Sudah kuduga, dia bakal membantuku mengayunkan mainan ini. Sedikit gugup karena aku cuma berpegangan satu tangan. Awalnya masih pelan, namun lama - lama makin cepat aja. Aku berpengang erat sambil menghabiskannya dan akhirnya habis juga. Anak - anak yang bermain tertawa melihat tingkat dua remaja yang sama seperti mereka. Apa salahnya mengulang masa kanak - kanak?
“Kekanak - kanakan. Ayo lebih baik pulang sekarang.”ajakku karena langit mulai malam.
Sudah jam tujuh malam, namun sudah merasa agak ngantuk. Ia mencubit hidungku atau mengkibas - kibaskan tangan kirinya di hadapan wajahku. Aku hanya terkekeh. Jalanan padat nan macet jadi gak bisa pulang dengan tepat apa yang sudah diperkirakan. Dia mengantar sampai kostan.

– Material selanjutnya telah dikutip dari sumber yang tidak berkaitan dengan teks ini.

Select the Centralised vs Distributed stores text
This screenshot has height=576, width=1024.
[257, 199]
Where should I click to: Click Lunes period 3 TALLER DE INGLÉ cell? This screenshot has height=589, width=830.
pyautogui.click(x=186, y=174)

Sebelum beranjak keluar dari mobilnya ia memberikan sebungkus peyek kacang dan majalah yang sangat kunantikan.
“Makasih banyak untuk hari ini. Umm, Maaf sudah bikin kamu gak olah raga hari ini.”
“Santai aja kali.”
Ia mulai menancap gas dan menjauh. Dibukanya jendela kemudi, melambaikan tangan sebelahnya, kubalas juga.

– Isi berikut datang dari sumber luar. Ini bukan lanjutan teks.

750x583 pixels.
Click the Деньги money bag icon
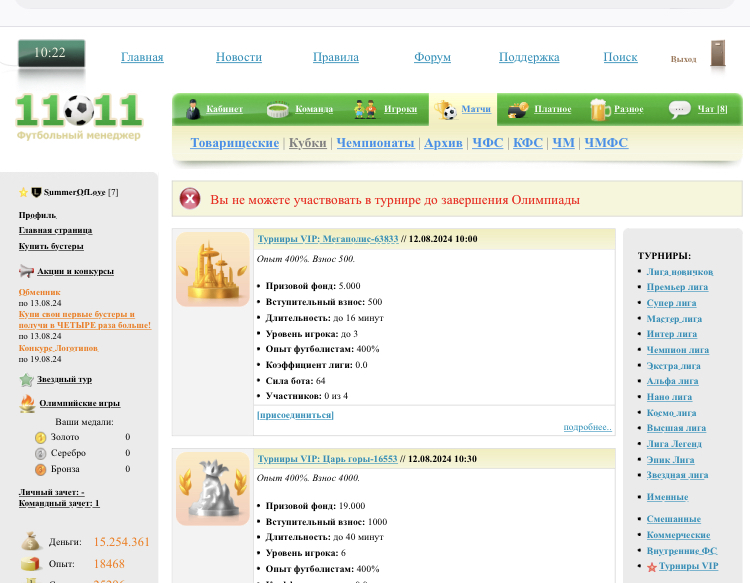pyautogui.click(x=32, y=541)
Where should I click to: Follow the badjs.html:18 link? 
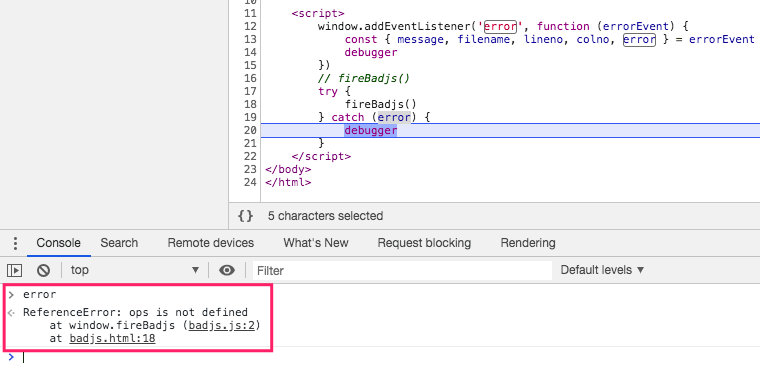coord(112,338)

“Bye…!” sahut kami berdua lantang.
Haah, benar - benar hari yang melelahkan sekaligus menyenangkan. Aku masuk ke dalam. Merenggangkan tangan membuat tubuh lebih rileks seperti yang dilakukan orang - orang di pagi hari sesudah bangun. Saat melewati perkarangan, tante Ratna melihat wajah ceriaku yang tak biasa.
“Ada apa nih kok lagi senang banget? Habis jalan sama pacar ya?”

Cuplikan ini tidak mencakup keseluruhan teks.